Laughlin hotel-casino is on the market
With tourist traffic to Laughlin climbing back from the pandemic, a hotel there is up for sale.
The New Pioneer, one of several casinos lining the banks of the Colorado River about 100 miles southeast of Las Vegas, is on the market for $39 million, as seen on commercial-property listing site LoopNet.
It features more than 400 rooms; the Bumbleberry Flats restaurant, whose menu includes chicken and waffles and bacon meatloaf; and a private beach.
Its roof and many of the rooms have been upgraded, listing agent Khaleda Noor of Award Realty Corp. told the Review-Journal.
Laughlin, a small, unincorporated town across the river from Arizona, generates a fraction of the visitor volume and gambling revenue as Las Vegas. The low-key tourist destination has long been known for being popular with retirees who drive in, and for offering low-priced rooms, sunshine, open desert, and boating and other activities on the Colorado.
Still, like Las Vegas, tourism plunged in Laughlin after the coronavirus outbreak upended daily life and has been rebounding as vaccines roll out.
An estimated 117,300 people visited Laughlin in May, and the town generated $48.1 million in gambling revenue that month, up from 82,600 visitors and $33.5 million in gambling revenue in January, according to Las Vegas Convention and Visitors Authority figures.
New Pioneer owner Ray Koroghli acquired the property in 2017, Clark County records indicate. He could not be reached for comment Wednesday.
The Lowden family’s Archon Corp., former owner of the Pioneer, as it used to be known, said in a 2010 filing with the Securities and Exchange Commission that the hotel-casino primarily targets “mature, out-of-town customers” who live in central Arizona and Southern California; retirees from the Midwest, Northeast and Canada who travel to the Southwest during the winter; and locals.

Collected data entries:
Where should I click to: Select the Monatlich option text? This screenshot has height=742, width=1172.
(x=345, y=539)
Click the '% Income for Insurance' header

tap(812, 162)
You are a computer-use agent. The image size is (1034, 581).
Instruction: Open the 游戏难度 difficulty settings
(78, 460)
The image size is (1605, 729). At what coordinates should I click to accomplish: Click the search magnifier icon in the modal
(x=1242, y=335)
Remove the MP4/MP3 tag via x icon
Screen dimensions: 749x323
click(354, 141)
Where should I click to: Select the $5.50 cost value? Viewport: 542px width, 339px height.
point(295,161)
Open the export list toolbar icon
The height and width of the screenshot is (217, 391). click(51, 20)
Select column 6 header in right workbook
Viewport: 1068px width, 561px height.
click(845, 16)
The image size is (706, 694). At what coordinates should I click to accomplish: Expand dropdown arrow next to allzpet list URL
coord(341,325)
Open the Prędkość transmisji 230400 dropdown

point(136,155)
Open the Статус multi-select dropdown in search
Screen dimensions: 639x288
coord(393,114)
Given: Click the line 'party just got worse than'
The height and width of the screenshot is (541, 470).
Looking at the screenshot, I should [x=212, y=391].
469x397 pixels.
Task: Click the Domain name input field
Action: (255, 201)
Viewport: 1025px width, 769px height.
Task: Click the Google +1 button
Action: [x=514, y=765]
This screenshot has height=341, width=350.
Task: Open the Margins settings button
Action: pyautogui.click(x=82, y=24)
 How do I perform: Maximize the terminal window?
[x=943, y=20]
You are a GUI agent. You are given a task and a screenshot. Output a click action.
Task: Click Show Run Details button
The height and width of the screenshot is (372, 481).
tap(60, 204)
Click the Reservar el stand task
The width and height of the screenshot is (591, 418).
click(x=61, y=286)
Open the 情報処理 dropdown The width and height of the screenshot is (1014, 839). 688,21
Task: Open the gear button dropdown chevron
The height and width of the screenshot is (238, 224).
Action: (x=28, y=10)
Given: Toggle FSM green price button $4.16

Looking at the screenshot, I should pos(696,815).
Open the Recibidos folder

What you should do
Using the article on the Laughlin hotel-casino sale, list every feature of the New Pioneer named in the sentence that begins "It features more than 400 rooms".

Output below
- More than 400 rooms
- The Bumbleberry Flats restaurant, whose menu includes chicken and waffles and bacon meatloaf
- A private beach